▸ **Aim of the task**: Reproduce all the lines below exactly and omit the images.

========

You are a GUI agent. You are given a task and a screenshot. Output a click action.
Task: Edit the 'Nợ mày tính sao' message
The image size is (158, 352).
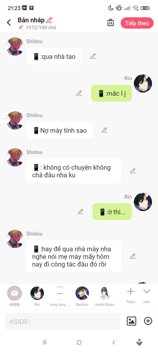click(x=105, y=130)
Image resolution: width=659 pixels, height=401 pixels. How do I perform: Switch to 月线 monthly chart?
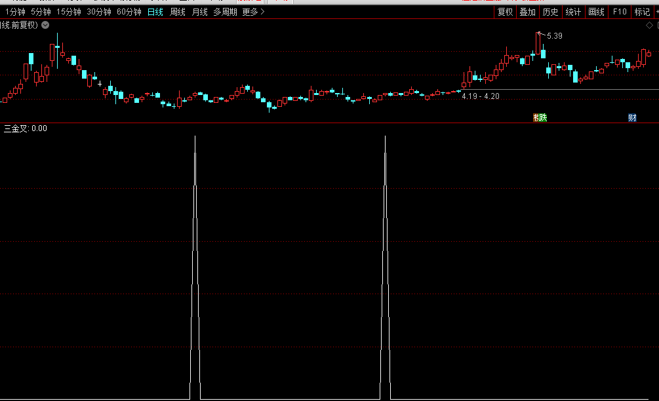point(199,12)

========

▸ **Solution below**:
You are a GUI agent. You are given a task and a screenshot. Output a click action.
Task: Edit the 'Nợ mày tính sao' message
The image size is (158, 352).
click(x=105, y=130)
Image resolution: width=659 pixels, height=401 pixels. How do I perform: Switch to 月线 monthly chart?
point(199,12)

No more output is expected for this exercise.